Porque somos naturaleza, pero no solo nos preguntamos por lo que es, como tampoco nos conformamos con lo que sucede, sino que además nos preguntamos y aspiramos a lo que debe ser. Y gracias a ese interminable tránsito entre lo que es y lo que debe ser se abre un espacio de libertad para crear y habitar mundos que no son de este mundo, pero que acabamos reconociendo como si fueran de nuestro mundo.
Porque hemos aceptado que el ser humano debe ser tratado como un fin en sí mismo, y nunca meramente como un medio, a riesgo de deshumanizarlos y, por el principio de reciprocidad, deshumanizarnos. Porque esta distinción no está en la naturaleza ni hay ninguna otra especie que la haya incorporado, pero nosotros, insisto, la hemos aceptado como el fundamento de los Derechos Humanos. Porque, ciertamente, habrá objetos que tendrán precio, pero el ser humano es dignidad, en tanto sujeto dotado de libertad, razón y autoconciencia. Porque sólo desde ciertos márgenes de libertad y a través del uso público de la razón podemos continuar buscando y hallando fórmulas para progresar juntos.
Porque, en tanto que seres sociales, a pesar de que a menudo lo ignoremos, somos al mismo tiempo creadores y víctimas de sistemas que nos instrumentalizan y nos cosifican, y es necesario conocer cómo se tejen y destejen esas redes para poder liberarnos de ellas, siquiera parcialmente. Para que no descuidemos que sin igualdad no hay justicia, como sin justicia tampoco hay igualdad. Porque, aun siendo tan irrenunciable como indispensable, tenemos que vigilar a la razón continuamente, a fin de no caer sometidos por ella.

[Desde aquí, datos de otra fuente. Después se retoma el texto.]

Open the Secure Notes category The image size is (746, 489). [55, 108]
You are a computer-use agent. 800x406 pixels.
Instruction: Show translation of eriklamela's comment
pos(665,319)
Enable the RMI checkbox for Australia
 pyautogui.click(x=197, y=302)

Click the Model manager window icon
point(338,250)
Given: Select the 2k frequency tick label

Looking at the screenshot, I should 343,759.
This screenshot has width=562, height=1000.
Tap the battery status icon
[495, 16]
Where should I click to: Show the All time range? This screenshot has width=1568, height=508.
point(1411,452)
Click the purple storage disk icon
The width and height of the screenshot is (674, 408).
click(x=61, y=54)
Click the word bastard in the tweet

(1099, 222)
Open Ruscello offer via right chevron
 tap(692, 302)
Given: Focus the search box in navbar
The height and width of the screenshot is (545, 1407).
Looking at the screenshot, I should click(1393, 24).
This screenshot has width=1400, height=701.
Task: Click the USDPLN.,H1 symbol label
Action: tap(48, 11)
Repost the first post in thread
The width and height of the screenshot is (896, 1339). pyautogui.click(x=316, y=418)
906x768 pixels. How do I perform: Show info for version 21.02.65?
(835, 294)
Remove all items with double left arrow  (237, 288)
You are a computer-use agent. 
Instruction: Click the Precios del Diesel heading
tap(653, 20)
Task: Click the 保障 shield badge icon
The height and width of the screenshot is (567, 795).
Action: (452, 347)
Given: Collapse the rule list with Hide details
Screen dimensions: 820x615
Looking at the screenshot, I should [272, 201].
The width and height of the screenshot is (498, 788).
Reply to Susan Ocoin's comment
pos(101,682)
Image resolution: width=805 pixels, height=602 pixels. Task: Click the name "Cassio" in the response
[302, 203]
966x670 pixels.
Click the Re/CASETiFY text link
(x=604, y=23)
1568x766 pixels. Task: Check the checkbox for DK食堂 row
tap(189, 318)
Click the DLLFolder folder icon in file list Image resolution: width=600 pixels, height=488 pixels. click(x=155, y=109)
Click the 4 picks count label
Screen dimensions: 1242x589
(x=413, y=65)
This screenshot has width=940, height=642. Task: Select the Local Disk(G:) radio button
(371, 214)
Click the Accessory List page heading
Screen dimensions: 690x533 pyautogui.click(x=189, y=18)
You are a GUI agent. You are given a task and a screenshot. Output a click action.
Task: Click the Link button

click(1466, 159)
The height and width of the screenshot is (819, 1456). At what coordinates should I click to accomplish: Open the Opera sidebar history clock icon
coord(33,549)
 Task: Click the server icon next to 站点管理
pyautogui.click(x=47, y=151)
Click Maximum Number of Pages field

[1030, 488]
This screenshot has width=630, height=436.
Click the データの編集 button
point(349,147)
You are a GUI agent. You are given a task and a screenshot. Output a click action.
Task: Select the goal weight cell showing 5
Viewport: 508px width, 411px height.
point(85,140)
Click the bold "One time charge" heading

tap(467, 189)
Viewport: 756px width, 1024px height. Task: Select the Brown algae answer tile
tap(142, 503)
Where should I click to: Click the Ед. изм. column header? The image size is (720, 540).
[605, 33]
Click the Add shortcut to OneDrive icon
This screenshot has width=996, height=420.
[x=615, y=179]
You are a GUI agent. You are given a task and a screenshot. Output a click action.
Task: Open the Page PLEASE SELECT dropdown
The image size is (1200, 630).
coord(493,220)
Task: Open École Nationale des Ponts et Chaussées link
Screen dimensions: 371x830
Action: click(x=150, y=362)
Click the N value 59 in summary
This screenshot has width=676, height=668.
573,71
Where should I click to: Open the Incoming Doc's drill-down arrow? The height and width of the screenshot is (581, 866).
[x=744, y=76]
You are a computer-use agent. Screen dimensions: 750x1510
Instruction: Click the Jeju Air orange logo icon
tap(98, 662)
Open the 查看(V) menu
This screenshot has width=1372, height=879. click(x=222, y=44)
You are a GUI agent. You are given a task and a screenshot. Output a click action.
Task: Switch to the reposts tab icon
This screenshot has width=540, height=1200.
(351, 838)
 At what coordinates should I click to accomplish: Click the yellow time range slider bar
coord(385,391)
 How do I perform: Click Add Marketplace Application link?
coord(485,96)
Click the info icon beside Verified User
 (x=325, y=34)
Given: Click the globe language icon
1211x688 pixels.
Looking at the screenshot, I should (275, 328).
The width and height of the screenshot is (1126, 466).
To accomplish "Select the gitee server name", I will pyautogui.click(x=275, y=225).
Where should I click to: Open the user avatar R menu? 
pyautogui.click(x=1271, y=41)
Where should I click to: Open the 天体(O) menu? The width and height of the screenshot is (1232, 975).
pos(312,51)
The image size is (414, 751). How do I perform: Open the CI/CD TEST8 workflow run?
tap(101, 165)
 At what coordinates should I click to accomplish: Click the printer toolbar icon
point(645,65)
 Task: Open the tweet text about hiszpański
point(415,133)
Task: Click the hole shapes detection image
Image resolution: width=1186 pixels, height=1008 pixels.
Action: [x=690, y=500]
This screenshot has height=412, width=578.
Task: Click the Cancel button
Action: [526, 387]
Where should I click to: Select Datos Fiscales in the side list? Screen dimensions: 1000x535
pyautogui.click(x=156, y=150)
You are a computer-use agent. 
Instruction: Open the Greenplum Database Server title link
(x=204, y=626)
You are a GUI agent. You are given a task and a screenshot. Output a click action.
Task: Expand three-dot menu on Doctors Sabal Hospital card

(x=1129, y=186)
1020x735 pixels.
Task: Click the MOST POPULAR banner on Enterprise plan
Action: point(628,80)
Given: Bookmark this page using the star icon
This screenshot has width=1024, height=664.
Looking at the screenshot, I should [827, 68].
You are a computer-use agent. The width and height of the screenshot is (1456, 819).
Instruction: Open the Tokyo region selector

Porque en nombre de la filosofía hay quienes se han atrevido a luchar contra la razón, pero desde la razón, para ir más allá de la razón, esto es, para ir más allá de la racionalidad establecida durante una época, ampliando de este modo el mundo de la vida, que no solo se compone de lógica, razón y argumentos, sino también de emociones, afectos y sentimientos. Para que no olvidemos que lo racional no es lo mismo que lo razonable, y que necesitamos tanto lo uno como lo otro: sentimientos razonables como argumentos racionales.
Para no caer en “la barbarie del especialismo”, ese penúltimo reduccionismo del saber, ya que el verdadero saber es radical, en el sentido de que va a las raíces de las cuestiones, integral e interdisciplinar. Porque, al igual que ocurre en el amor, todas estas razones tampoco bastan. Porque la razón no se tiene ni se posee, sino que se conquista a través del libre ejercicio de la palabra y de la crítica. Porque no podemos dejar de preguntar y preguntarnos. ¿Para qué entonces la filosofía? Para qué no más bien la filosofía.